Data supporting: Environmental RNA degrades more rapidly than environmental DNA across a broad range of pH conditions

Although the use and development of molecular biomonitoring tools based on environmental nucleic acids (eDNA and eRNA; collectively known as eNAs) have gained broad interest for the quantification of biodiversity in natural ecosystems, studies investigating the impact of site-specific physicochemical parameters on eNA-based detection methods (particularly eRNA) remain scarce. Here, we used a controlled laboratory microcosm experiment to comparatively assess the environmental degradation of eDNA and eRNA across an acid-base gradient following complete removal of the progenitor organism (Daphnia pulex). Using water samples collected over a 30-day period, eDNA and eRNA copy numbers were quantified using a droplet digital PCR (ddPCR) assay targeting the mitochondrial cytochrome c oxidase subunit I (COI) gene of D. pulex. We found that eRNA decayed more rapidly than eDNA at all pH conditions tested, with detectability­—predicted by an exponential decay model—for up to 57 hours (eRNA; neutral pH) and 143 days (eDNA; acidic pH) post organismal removal. Decay rates for eDNA were significantly higher in neutral and alkaline conditions than in acidic conditions, while decay rates for eRNA did not differ significantly among pH levels. Collectively, our findings provide the basis for a predictive framework assessing the persistence and degradation dynamics of eRNA and eDNA across a range of ecologically relevant pH conditions, establish the potential for eRNA to be used in spatially and temporally sensitive biomonitoring studies (as it is detectable across a range of pH levels), and may be used to inform future sampling strategies in aquatic habitats.

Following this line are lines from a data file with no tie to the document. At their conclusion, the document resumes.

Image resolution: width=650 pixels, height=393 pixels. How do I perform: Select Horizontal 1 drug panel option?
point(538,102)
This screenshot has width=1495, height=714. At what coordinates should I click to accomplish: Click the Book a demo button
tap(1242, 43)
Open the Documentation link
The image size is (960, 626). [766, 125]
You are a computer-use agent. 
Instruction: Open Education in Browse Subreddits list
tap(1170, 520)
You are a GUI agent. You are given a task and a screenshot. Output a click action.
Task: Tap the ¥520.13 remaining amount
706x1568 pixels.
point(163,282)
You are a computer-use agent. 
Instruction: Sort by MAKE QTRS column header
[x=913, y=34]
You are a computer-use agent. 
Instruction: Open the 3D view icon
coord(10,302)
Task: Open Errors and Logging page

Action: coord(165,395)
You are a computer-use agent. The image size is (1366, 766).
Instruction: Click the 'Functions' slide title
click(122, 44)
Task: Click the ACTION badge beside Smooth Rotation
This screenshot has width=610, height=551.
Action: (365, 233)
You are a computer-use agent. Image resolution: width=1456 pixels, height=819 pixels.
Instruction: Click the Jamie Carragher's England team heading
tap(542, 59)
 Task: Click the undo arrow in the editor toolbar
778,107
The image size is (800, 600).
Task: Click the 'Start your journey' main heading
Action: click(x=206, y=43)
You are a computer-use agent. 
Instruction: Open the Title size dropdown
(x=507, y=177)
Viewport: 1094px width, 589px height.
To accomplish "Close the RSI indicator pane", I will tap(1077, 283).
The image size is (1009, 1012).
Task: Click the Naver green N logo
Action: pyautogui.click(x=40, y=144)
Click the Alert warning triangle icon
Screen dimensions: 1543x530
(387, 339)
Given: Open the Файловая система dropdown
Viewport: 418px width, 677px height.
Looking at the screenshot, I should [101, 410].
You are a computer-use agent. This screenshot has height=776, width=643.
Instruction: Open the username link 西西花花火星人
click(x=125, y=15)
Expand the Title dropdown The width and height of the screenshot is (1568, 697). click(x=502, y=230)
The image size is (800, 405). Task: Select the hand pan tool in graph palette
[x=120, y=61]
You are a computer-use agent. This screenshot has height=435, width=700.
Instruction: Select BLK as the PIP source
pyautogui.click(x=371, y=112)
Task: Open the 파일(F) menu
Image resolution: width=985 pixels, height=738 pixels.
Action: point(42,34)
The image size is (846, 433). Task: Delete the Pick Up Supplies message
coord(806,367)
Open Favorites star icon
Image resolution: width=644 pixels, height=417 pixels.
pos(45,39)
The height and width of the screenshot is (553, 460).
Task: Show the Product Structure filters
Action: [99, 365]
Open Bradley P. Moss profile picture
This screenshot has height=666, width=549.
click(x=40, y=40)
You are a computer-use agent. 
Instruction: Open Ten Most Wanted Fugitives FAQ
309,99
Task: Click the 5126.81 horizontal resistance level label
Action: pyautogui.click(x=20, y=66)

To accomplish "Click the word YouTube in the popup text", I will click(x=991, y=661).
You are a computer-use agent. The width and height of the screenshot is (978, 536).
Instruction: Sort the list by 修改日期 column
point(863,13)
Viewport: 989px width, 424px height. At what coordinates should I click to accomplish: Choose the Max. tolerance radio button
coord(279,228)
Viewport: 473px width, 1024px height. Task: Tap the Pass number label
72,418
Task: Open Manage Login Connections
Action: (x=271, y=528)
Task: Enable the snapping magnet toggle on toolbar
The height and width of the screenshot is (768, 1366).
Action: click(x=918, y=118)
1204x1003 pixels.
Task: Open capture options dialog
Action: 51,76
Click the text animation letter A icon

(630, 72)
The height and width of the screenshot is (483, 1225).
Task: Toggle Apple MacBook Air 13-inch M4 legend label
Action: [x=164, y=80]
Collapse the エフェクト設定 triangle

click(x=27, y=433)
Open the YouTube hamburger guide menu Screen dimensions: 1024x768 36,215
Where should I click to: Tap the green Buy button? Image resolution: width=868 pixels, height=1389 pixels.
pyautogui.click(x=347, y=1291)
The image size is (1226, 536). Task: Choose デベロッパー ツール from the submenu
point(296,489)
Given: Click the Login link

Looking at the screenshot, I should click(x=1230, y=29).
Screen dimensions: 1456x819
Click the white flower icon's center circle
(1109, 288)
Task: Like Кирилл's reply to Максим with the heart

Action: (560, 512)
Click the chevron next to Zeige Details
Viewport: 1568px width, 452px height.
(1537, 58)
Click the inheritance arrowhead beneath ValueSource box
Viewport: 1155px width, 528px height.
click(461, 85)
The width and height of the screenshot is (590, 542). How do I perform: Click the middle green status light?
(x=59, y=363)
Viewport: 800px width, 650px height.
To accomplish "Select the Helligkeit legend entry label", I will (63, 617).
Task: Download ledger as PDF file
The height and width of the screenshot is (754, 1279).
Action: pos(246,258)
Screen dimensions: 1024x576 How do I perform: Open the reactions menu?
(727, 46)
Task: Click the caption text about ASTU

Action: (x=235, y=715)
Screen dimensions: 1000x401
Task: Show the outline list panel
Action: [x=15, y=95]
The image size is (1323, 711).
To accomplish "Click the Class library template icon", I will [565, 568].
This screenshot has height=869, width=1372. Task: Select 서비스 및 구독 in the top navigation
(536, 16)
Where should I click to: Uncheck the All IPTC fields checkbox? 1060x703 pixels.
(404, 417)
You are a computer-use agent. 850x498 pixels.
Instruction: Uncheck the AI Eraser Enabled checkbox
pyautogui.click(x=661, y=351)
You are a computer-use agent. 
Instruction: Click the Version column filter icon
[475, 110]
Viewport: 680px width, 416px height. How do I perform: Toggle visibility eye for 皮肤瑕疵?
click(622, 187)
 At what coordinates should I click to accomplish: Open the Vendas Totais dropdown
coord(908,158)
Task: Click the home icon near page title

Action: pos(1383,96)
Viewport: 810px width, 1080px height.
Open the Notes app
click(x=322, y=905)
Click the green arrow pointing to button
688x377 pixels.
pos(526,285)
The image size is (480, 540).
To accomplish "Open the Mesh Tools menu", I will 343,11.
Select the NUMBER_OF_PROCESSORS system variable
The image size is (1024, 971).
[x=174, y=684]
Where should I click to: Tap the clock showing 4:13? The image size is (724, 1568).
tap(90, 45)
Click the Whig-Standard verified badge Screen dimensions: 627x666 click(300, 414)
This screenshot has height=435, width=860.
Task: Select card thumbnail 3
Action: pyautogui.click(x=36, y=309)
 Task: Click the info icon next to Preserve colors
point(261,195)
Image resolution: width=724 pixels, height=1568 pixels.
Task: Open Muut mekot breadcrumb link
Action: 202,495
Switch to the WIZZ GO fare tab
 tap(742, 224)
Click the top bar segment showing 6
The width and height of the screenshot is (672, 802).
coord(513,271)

尽管基于环境核酸（environmental nucleic acids，即eDNA与eRNA，二者统称为eNAs）的分子生物监测工具的开发与应用，在量化自然生态系统生物多样性方面已获得广泛关注，但针对特定位点理化参数对基于eNA的检测方法（尤其是eRNA）影响的研究仍较为匮乏。本研究通过受控实验室微宇宙实验，在祖生物种蚤状溞（Daphnia pulex）被完全移除后，对比评估了eDNA与eRNA在酸碱梯度下的环境降解情况。研究采集了为期30天的水样，采用靶向蚤状溞线粒体细胞色素c氧化酶亚基I（COI）基因的微滴式数字PCR（droplet digital PCR, ddPCR）技术，对eDNA与eRNA的拷贝数进行定量分析。结果显示，在所有测试pH条件下，eRNA的降解速率均快于eDNA；通过指数衰减模型预测，生物移除后eRNA与eDNA的最长检出时限分别可达57小时（中性pH条件）与143天（酸性pH条件）。eDNA的降解速率在中性与碱性条件下显著高于酸性条件，而eRNA的降解速率在不同pH水平间无显著差异。综上，本研究的发现为构建可预测不同生态相关pH条件下eRNA与eDNA的存留及降解动态的分析框架提供了依据，证实了eRNA可用于时空敏感性较强的生物监测研究（因其可在多种pH水平下被检出），并可为未来水生栖息地的采样策略制定提供参考。